On 1/9/2026 12:26 PM, Pengxuan Zheng wrote:
Implement (X >> C) NE/EQ 0 -> X LT/GE 0 in match.pd instead of fold-const.cc.
Bootstrapped and tested on x86_64 and aarch64.
PR tree-optimization/123109
gcc/ChangeLog:
* fold-const.cc (fold_binary_loc): Remove (X >> C) NE/EQ 0 -> X LT/GE 0
folding.
* match.pd (`(X >> C) NE/EQ 0 -> X LT/GE 0`): New pattern.
gcc/testsuite/ChangeLog:
* gcc.dg/tree-ssa/vrp99.c: Update test.
* gcc.dg/pr123109.c: New test.
This was submitted prior to stage3->stage4 transition, so if we can get
resolution on implementation details, it can still go in now.
+/* Fold (X >> C) != 0 into X < 0 if C is one less than the width
+ of X. Similarly fold (X >> C) == 0 into X >= 0. */
+(for neeq (ne eq)
+ ltge (lt ge)
+ (simplify
+ (neeq
+ (rshift@2 @0 INTEGER_CST@1)
+ integer_zerop)
+ (with { tree itype = signed_type_for (TREE_TYPE (@0)); }
+ /* Make sure to transform vector compares only to supported
+ ones or from unsupported ones and check that only after
+ IPA so offloaded code is handled correctly in this regard. */
+ (if (wi::to_wide (@1) == element_precision (itype) - 1
+ && (!VECTOR_TYPE_P (itype)
+ || (cfun
+ && cfun->after_inlining
+ && VECTOR_BOOLEAN_TYPE_P (type)
+ && (expand_vec_cmp_expr_p (itype, type, ltge)

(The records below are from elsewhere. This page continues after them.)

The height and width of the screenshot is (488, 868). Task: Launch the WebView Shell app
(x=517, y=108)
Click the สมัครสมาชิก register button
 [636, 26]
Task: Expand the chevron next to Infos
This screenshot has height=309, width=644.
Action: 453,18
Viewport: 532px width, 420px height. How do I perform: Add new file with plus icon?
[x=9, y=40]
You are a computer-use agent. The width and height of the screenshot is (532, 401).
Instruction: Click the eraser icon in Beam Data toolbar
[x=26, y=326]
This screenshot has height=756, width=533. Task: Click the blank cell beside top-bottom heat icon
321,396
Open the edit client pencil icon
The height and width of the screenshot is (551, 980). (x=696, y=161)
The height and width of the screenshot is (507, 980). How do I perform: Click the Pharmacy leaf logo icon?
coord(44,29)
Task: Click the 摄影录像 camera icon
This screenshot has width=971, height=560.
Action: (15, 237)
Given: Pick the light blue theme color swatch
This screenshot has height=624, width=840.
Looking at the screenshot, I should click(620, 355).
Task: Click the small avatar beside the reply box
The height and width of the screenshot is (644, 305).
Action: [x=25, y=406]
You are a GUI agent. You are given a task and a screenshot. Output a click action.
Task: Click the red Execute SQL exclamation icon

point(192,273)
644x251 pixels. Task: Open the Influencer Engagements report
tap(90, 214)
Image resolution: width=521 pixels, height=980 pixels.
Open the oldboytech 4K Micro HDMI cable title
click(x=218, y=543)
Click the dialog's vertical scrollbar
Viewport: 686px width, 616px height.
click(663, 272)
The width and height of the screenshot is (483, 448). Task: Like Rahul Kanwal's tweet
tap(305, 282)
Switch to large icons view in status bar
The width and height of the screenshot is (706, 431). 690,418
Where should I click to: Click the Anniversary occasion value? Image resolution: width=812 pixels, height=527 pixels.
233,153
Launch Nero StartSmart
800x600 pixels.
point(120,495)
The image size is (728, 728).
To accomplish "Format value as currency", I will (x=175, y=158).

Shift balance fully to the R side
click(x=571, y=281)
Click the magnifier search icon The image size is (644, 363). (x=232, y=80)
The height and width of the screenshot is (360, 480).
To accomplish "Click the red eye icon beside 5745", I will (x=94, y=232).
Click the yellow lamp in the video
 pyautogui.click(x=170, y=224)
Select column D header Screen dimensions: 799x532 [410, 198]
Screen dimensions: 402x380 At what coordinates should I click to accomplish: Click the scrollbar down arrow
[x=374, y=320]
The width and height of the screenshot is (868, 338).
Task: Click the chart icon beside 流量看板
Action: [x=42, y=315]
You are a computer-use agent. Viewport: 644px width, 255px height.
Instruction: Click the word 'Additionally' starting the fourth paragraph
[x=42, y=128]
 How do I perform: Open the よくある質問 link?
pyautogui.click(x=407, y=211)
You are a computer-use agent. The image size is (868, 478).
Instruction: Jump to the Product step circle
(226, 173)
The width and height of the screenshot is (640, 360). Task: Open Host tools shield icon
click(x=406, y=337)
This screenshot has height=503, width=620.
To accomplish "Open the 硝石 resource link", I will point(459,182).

+ || !expand_vec_cmp_expr_p (TREE_TYPE (@2),
+ type, neeq)))))
+ (ltge (convert:itype @0) { build_zero_cst (itype); })))))
+
So in the PR Richi said the condition ought to be
canonicalize_math_after_vectorization_p; this seems to check something
meaningfully different (after_inlining). Can you explain why you ended
up using the after_inlining test rather than the after_vectorization test?
Jeff